Lemay's new series is titled, "Big Screen TV." He is using his grid technique to highlight the digital. These days oil paintings often compete for wall space with big screen TVs and this series plays with that reality.
In his series, "Grid," he paints square by square, row by row. The painting may appear digitized but is meticulously hand painted. He's always used the grid to scale up photos but leaving traces of the process creates a tension between the image and the squares of tone and colour which are reassembled by the eye. Lemay think about Gerhard Richter as he makes all those choices in each square of the grid – deciding how much and where to blur things. Each square ends up being an abstract painting in a way.
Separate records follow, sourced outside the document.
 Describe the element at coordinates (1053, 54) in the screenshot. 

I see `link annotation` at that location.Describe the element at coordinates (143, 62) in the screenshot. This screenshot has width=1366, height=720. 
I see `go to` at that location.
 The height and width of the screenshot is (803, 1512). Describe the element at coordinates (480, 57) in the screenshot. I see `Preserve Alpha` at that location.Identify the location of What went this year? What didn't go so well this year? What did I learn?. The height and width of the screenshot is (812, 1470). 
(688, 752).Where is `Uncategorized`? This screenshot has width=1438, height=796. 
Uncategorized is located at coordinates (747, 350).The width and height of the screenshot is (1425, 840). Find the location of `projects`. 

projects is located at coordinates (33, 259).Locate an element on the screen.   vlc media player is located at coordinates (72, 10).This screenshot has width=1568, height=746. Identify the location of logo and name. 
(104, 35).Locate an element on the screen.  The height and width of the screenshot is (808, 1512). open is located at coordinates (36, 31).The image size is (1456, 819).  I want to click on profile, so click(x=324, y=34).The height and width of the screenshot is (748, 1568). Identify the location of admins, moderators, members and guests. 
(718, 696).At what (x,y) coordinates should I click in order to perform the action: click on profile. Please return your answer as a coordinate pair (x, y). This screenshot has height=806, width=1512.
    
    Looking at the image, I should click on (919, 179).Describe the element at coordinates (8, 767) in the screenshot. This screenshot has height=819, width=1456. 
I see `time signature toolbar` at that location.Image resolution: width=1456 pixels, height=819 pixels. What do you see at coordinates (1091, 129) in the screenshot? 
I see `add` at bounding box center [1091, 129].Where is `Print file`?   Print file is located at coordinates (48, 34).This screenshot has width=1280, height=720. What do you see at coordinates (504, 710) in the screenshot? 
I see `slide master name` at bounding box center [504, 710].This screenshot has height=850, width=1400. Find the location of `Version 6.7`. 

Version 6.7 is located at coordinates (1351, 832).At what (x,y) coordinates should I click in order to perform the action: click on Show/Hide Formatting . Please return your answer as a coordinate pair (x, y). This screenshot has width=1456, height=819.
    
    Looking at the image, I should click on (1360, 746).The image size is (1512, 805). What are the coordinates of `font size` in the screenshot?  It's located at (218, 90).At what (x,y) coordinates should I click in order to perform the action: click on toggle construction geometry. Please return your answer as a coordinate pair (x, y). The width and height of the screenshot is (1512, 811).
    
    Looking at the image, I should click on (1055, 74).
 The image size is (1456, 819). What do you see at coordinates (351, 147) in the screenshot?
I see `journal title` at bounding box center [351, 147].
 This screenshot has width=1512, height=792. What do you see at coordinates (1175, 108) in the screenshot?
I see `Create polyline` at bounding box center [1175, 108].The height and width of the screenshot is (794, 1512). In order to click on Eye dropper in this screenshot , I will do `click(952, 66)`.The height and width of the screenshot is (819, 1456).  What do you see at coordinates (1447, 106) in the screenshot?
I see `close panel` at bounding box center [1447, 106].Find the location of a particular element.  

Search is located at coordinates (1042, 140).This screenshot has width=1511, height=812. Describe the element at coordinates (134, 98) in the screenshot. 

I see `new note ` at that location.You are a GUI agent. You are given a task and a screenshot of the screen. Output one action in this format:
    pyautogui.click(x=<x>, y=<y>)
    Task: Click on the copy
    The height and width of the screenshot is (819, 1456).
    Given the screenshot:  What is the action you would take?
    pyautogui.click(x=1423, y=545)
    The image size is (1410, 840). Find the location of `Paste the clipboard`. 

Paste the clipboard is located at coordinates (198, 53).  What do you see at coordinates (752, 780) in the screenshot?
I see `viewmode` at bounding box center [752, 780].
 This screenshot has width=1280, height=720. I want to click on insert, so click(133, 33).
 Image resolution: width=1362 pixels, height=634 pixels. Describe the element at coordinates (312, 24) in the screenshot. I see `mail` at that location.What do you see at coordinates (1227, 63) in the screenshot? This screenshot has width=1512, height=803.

Lemay has always used the grid, as artists since the Renaissance have done to scale up their images, though in these paintings he's allowed it to be seen. In the modern era the grid becomes a subject unto itself underscoring the abstraction. The frontality and regularity of the grid has been explored as a separate subject matter in contemporary art by such artists as Chuck Close, Brice Marden, and Agnes Martin.
Lemay's row by row construction of a realist image is meant to reveal the abstraction of the paint handling, the history of the technique, and to connect these with a contemporary digital environment.
Robert Lemay is interested in the layers of transformations – from the transformation of the model, to the photoshopped image, which then becomes a ubiquitous image seen in grocery store aisles and on coffee tables. Unlike the mass produced glossy magazine cover, paint is a kind of skin, a unique surface.
The use of 'found' imagery echoes Warhol's use of tabloid photographs of Liz, Marilyn and Elvis and also the early paintings of Gerhard Richter who also employed the strategy of using newspaper images as his source material.